Çalışmamızda LSG çekilen hastaların yarısından fazlasında spina bifida okkülta tespit edildi. Son çalışmalar spina bifida okkülta ile alt üriner sistem disfonksiyonu arasında önemli derecede bir ilginin olduğunu ortaya koymuştur 13. Spina bifida okkülta enüretik çocukların %36-86.6’sında tespit edilmiştir 7,14-16. Kawauchi ve arkadaşlarının 7 yaptığı çalışmada normal populasyonda okkült spina bifidanın %20’yi aşmadığı, buna karşılık enürezisli çocuklarda %36 olduğu bulunmuştur. Capitanucci ve arkadaşları 14 ise ürolojik ya da nörolojik bir anomalisi olmayan 142 enürezisli çocukta LSG ile %65 oranında, sağlıklı kontrol grubunda ise %18 oranında vertebral şizis saptadıklarını bildirmektedir. Vertebral şizis saptanan enüretikli olguların ise %82’sinin noktürnal ve %57’sinin sekonder başlangıçlı olduğu görülmüştür 14. Çalışmamızda ise spina bifida okkültalı olgularımızın çoğunluğu noktürnal (%75) ve primer (%80) enürezisli idi. Okkült spina bifida ile ilgili bir enürezisin sekonder başlangıçtan çok, primer olması daha olası görülmektedir. Okkült spina bifidanın enürezise neden olmayacağı belirtilmişse de 2,3, çalışmamızdaki bulgular enürezis ile spina bifida arasında bir bağlantı olabileceğini destekleyen çalışmalarla uyumludur. Nitekim okkült spina bifidanın; mesane ve üretrada alt ve üst motor nöron tipleriyle ilgili olarak ürodinamik anormalliklere yol açtığı ileri sürülmüştür 17. Bununla birlikte klinik seyir açısından spina bifidası olan ve olmayan enüretik çocuklar arasında bir fark olmadığı bildirilmiştir 18. LSG ile saptadığımız lumbalizasyon, sakralizasyon ve lomber lordozda düzleşmenin enürezisle ilişkisine dair bir literatür bilgisine rastlamadık.

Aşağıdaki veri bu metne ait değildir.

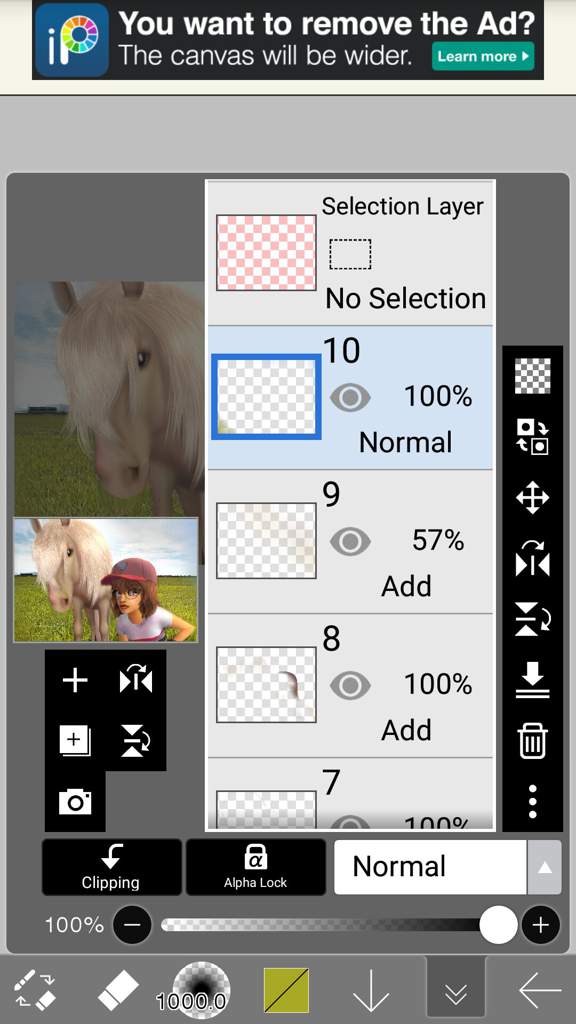Open the olive green color swatch
Screen dimensions: 576x1024
coord(286,991)
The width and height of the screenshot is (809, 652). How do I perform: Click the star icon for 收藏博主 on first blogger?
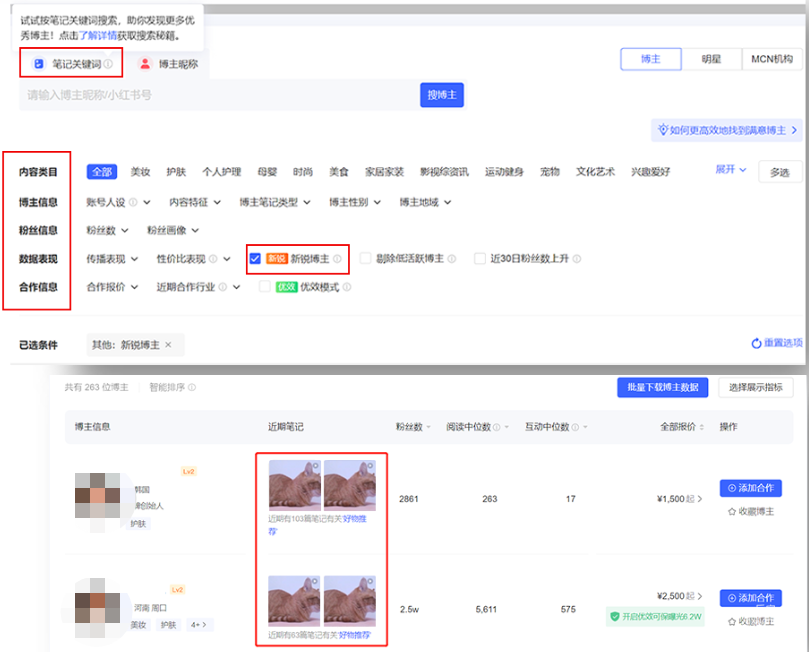tap(731, 512)
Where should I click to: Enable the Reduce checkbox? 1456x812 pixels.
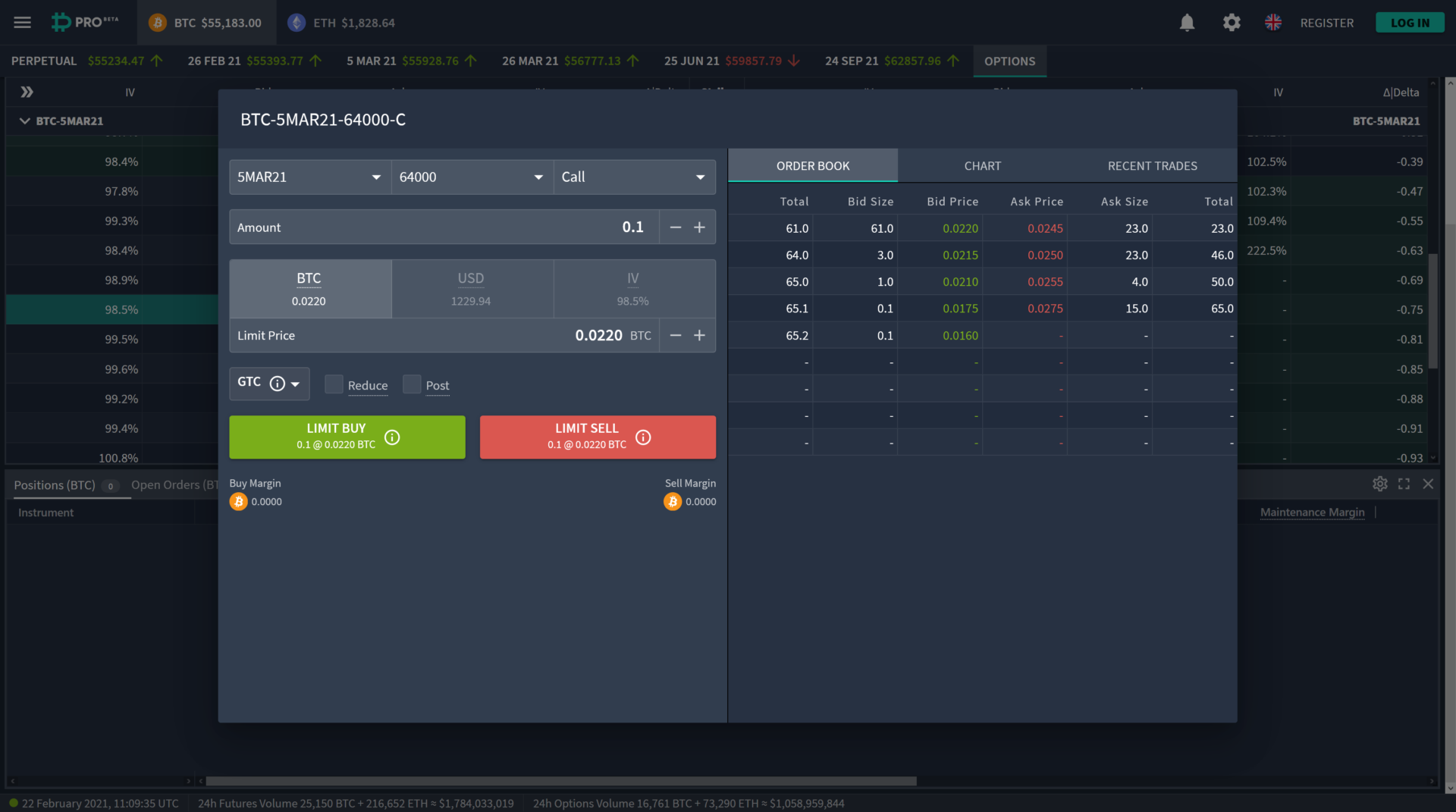tap(334, 384)
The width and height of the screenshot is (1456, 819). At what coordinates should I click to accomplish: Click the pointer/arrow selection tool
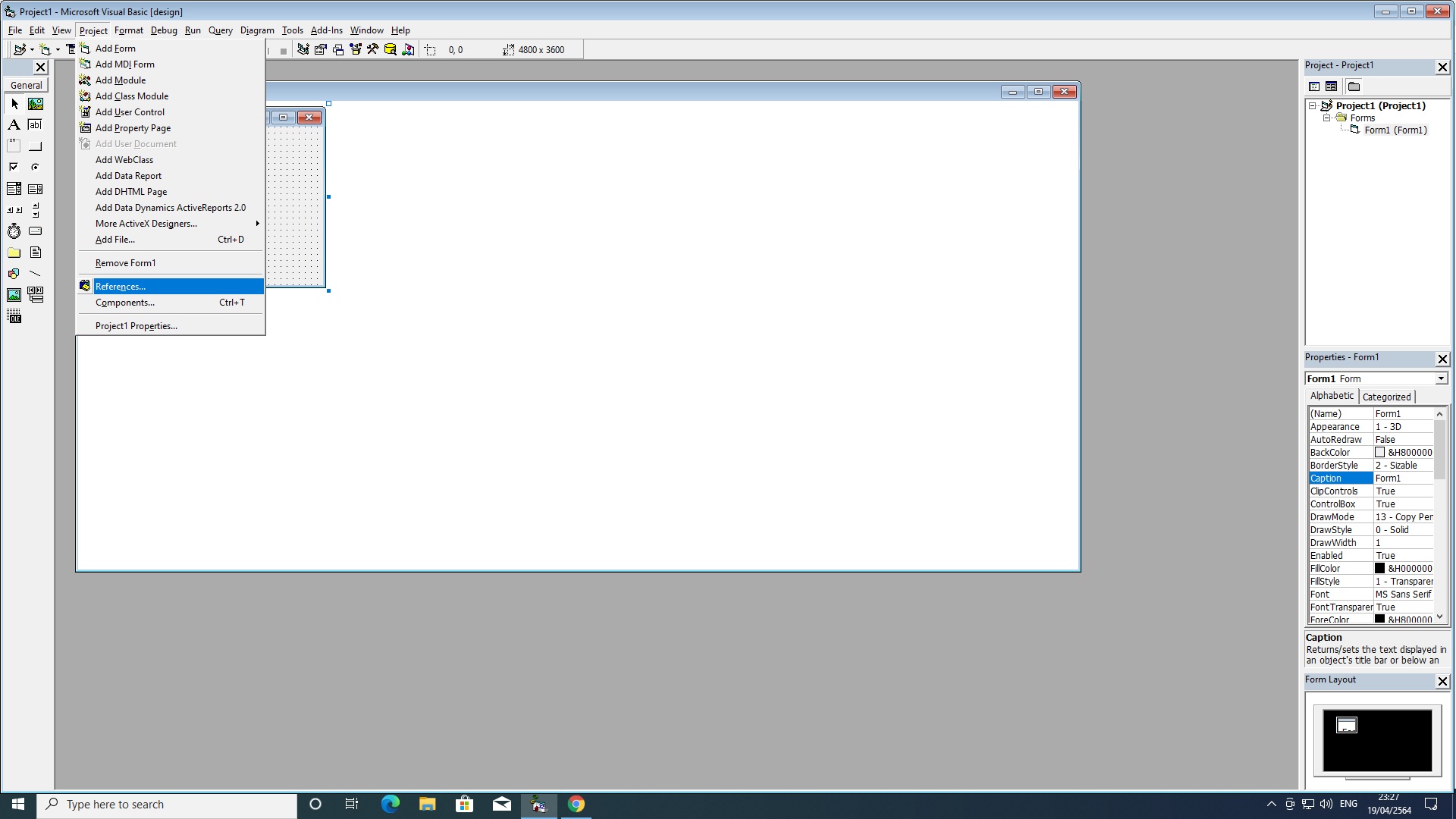14,103
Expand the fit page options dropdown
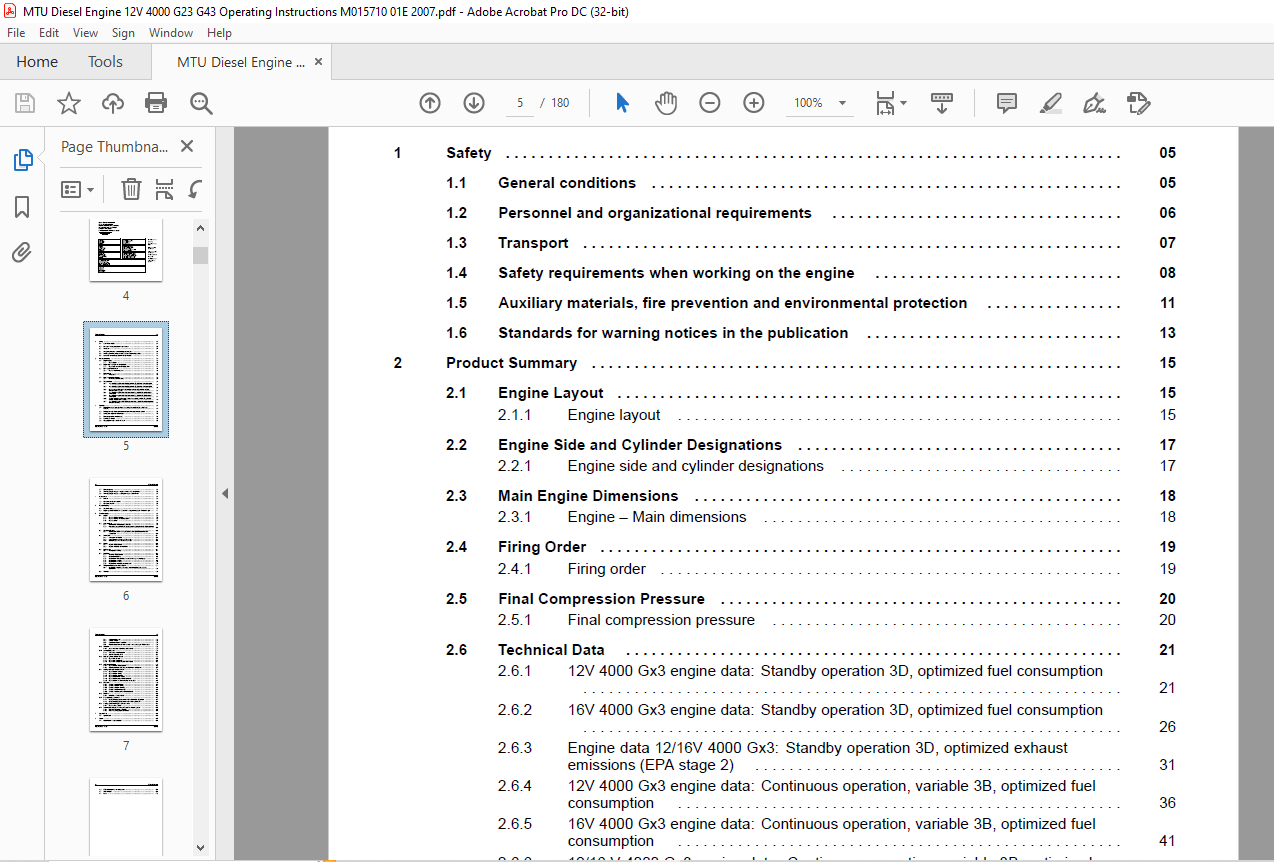The image size is (1274, 862). pyautogui.click(x=891, y=103)
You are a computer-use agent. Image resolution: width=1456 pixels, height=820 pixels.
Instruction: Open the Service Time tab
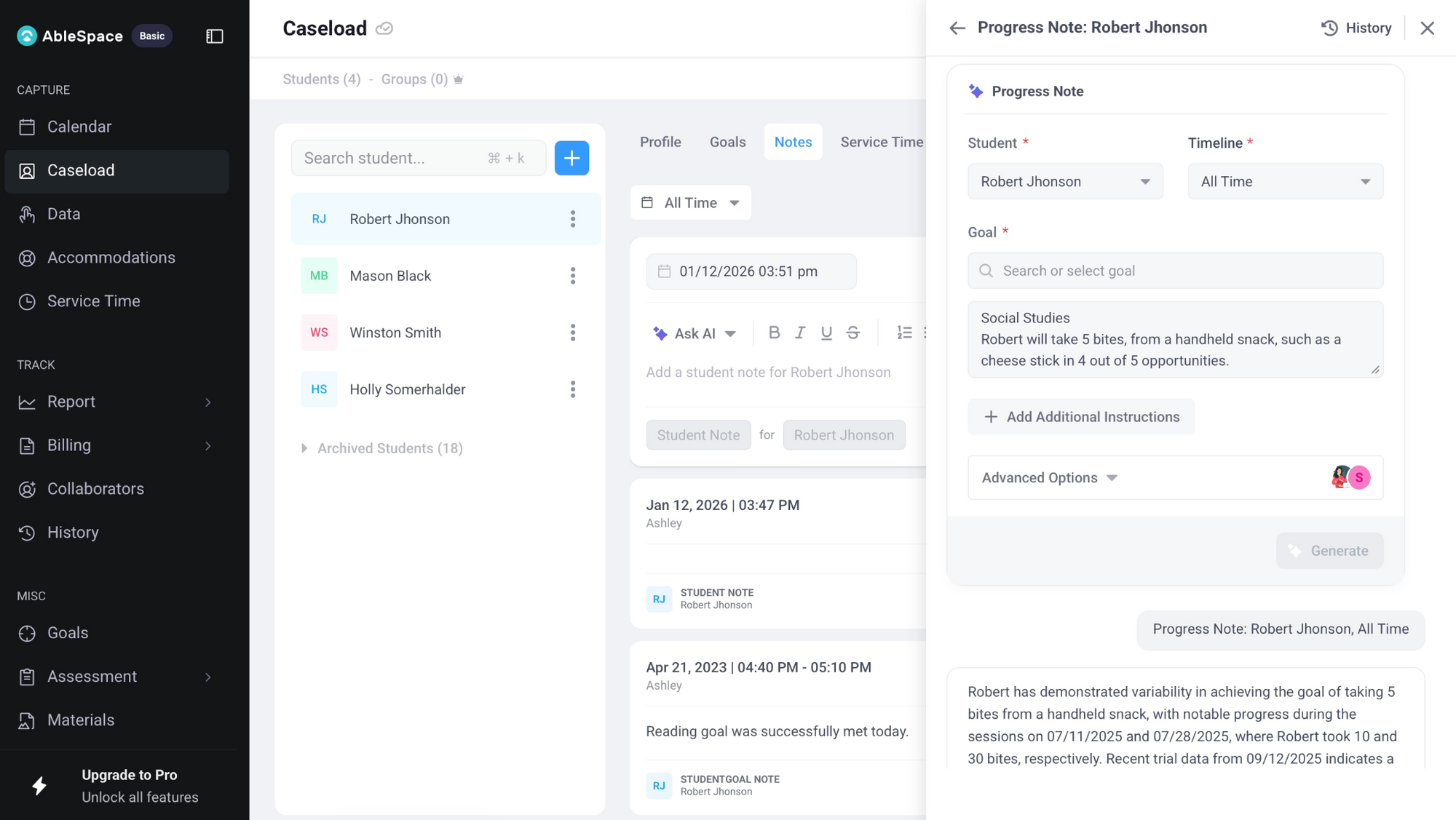tap(881, 142)
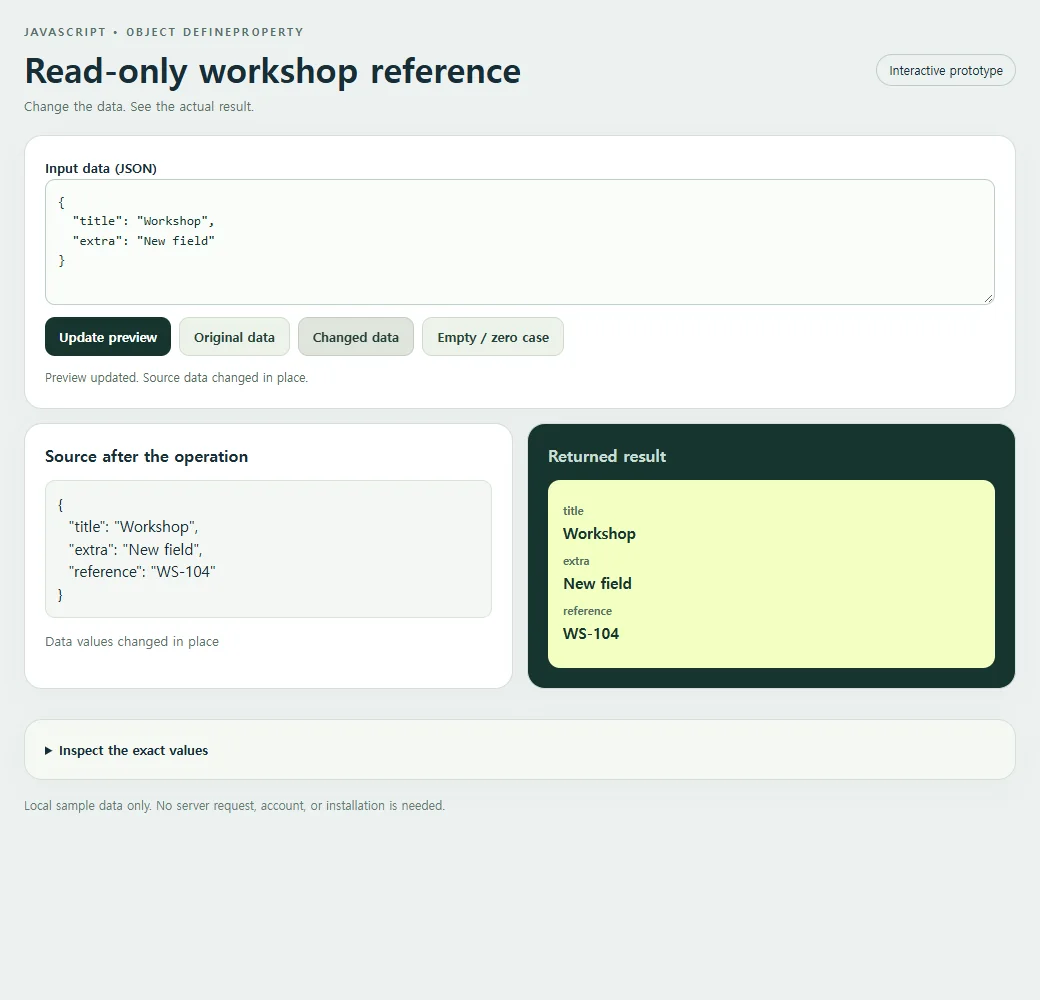Click the Input data (JSON) label
The width and height of the screenshot is (1040, 1000).
tap(101, 168)
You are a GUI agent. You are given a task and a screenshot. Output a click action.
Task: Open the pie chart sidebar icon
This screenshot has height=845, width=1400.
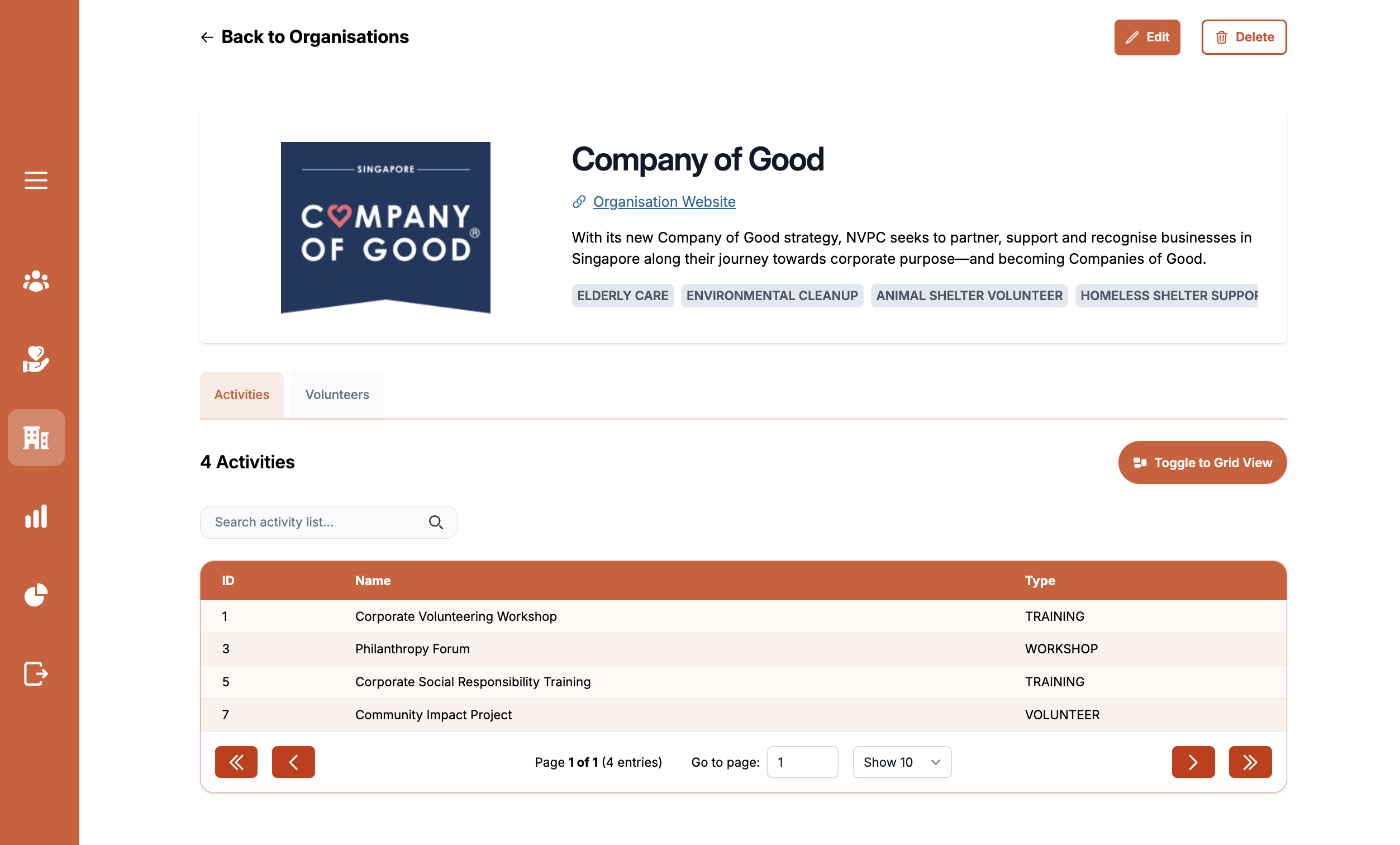(36, 595)
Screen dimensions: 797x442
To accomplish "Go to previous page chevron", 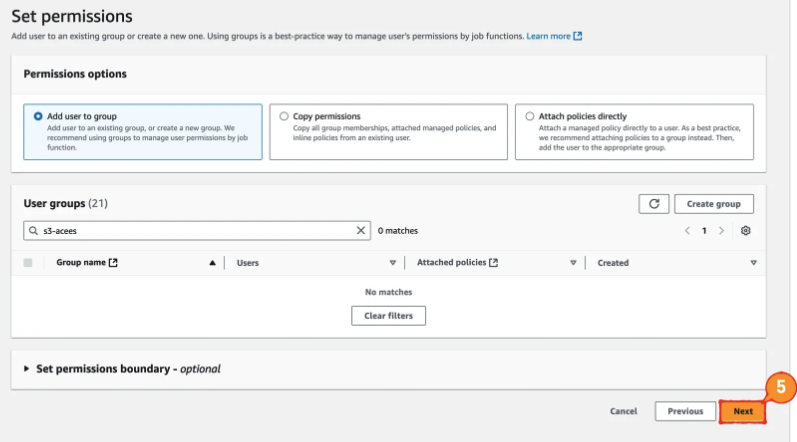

Sonuç olarak, enürezis; üriner sistem patolojilerinin bir bulgusu olabileceği için, emosyonel ya da gelişimsel bazı nedenlere bağlanmadan önce önemsenerek üzerinde durulmalıdır. Ayrıca enürezisin de psikolojik semptomlara yol açabileceği unutulmamalıdır. Öncelikle ÜSE hikayesi, gündüz işeme bozukluğu (işeme sıklığı, idrar tutma alışkanlığı, işeme projeksiyon ve kalibresinde problem) ve rutin idrar incelemesinde anormal bulguları olan olgular; sadece gece olan ve idrar bulguları normal olan enüretiklerden ayırt edilmeli ve gerekli görüntüleme çalışmaları ile ileri tetkikler buna göre planlanmalıdır 19. VCUG’ın özellikle tekrarlayan ÜSE olan enüretiklerde yapılmasının gereği ileri sürülebilir.